STUDY MATERIAL>
○ ○ ○ ○ ○

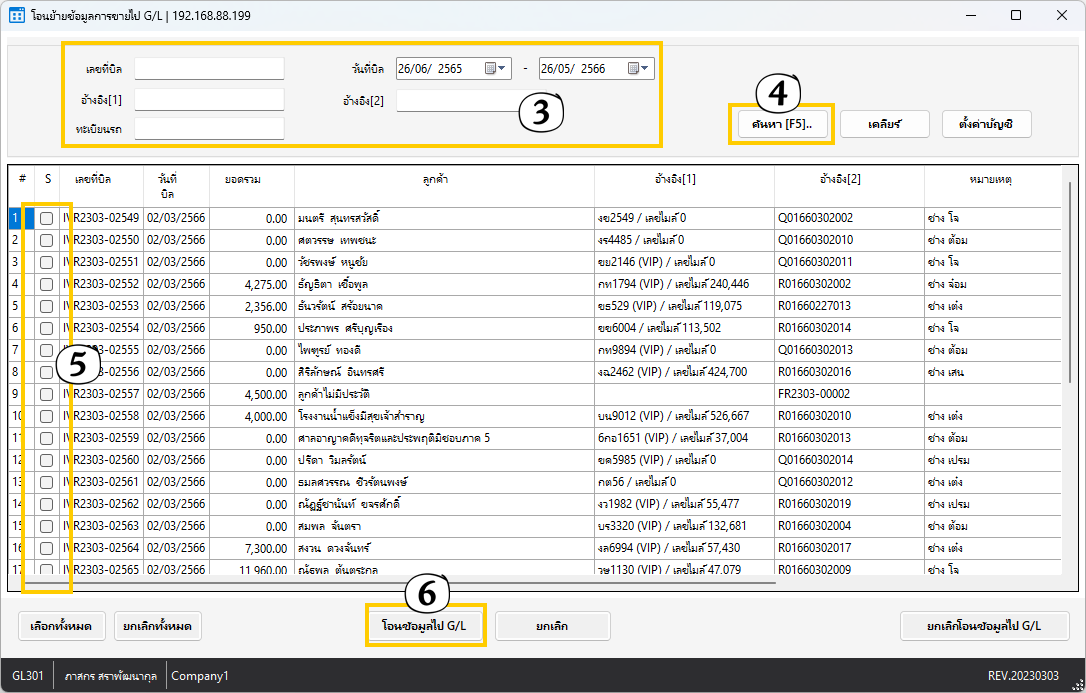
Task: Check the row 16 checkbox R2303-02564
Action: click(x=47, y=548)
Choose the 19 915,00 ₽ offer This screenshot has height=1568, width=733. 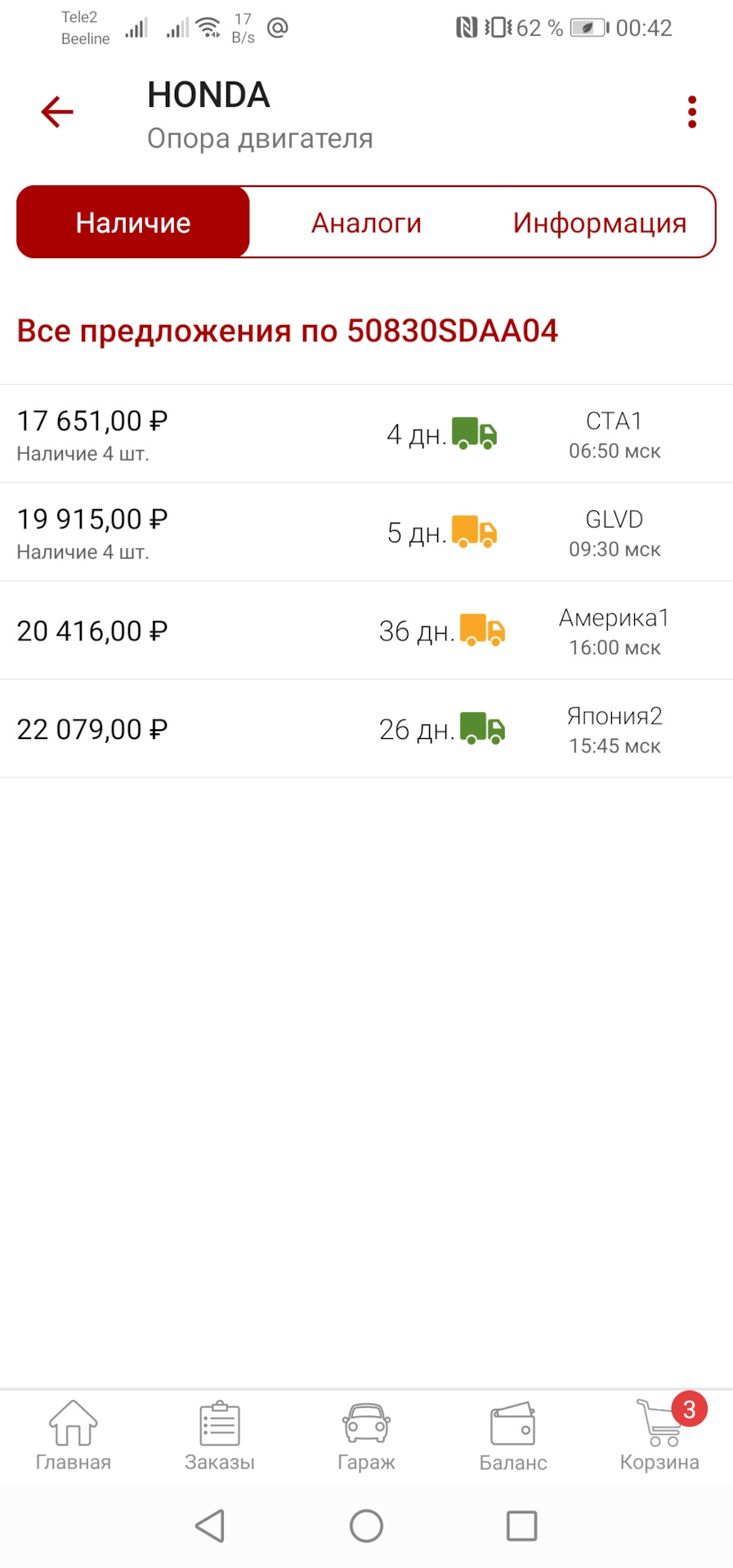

○ ○ ○ ○ ○

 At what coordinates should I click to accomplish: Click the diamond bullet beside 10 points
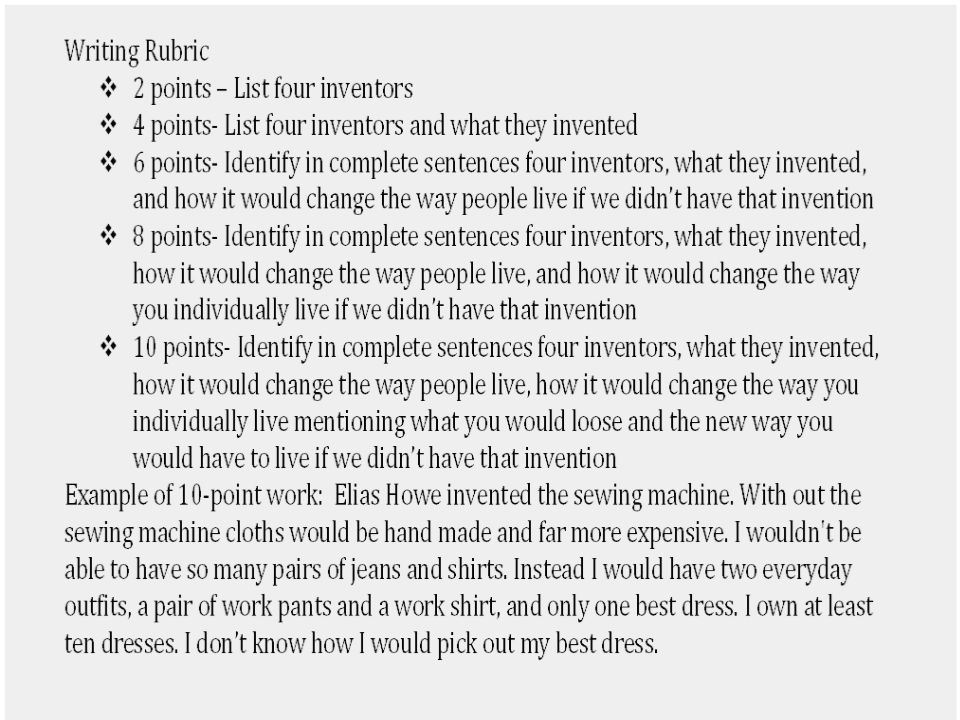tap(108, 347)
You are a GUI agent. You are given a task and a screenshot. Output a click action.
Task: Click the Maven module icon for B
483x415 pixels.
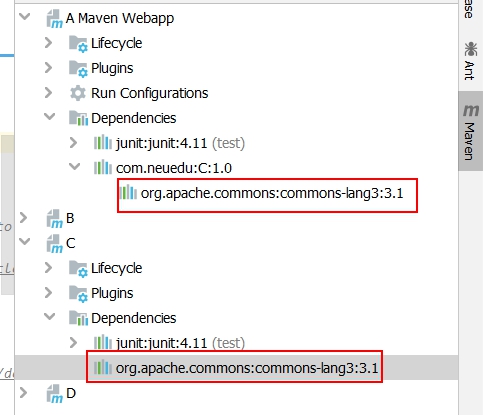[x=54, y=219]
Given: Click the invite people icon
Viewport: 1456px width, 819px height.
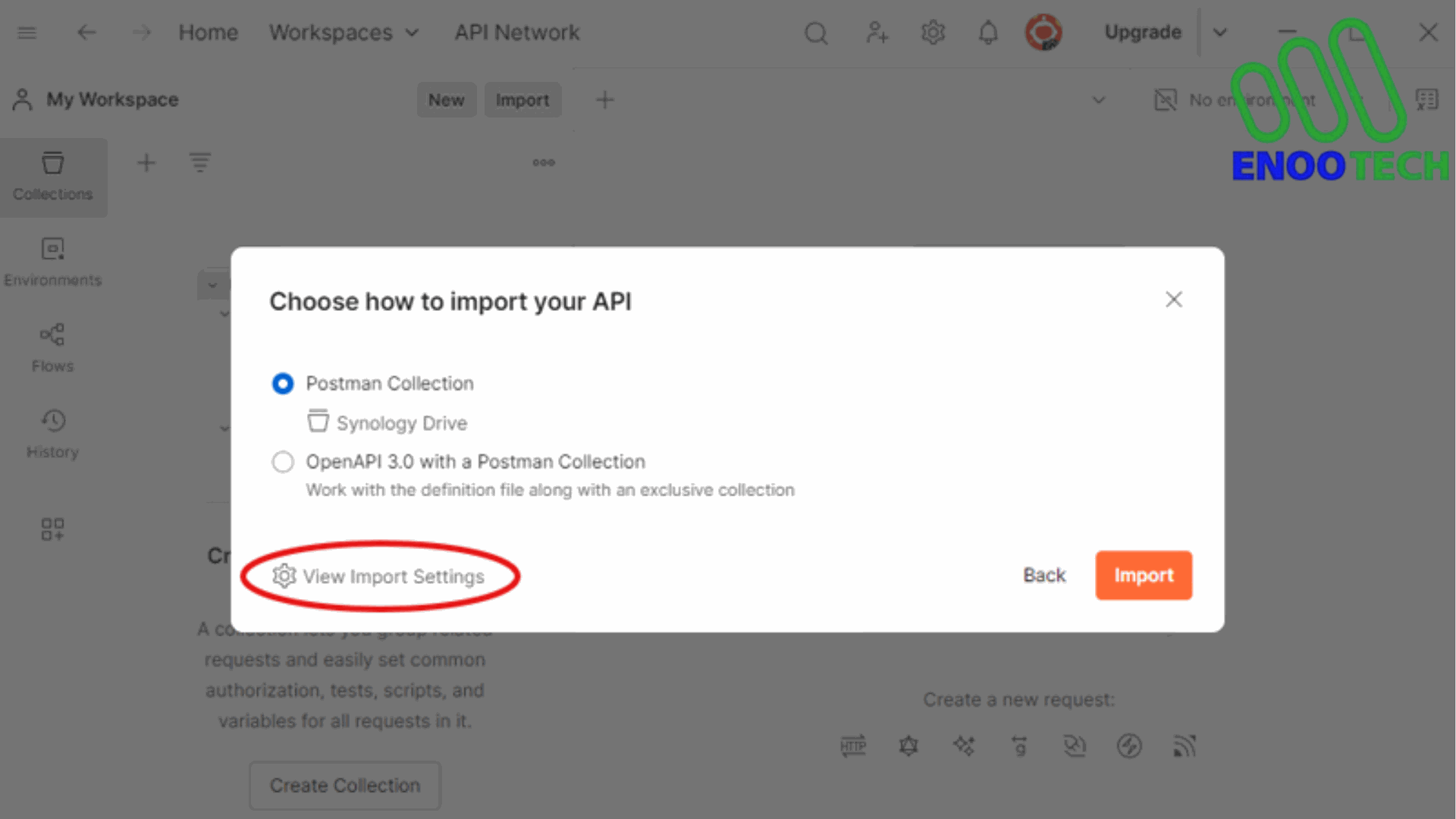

○ ○ ○ ○ ○

WHAT THE TASK ASKS> Give the number of lines in the records above that contain the word "icon", and nothing more.

ANSWER AREA> 2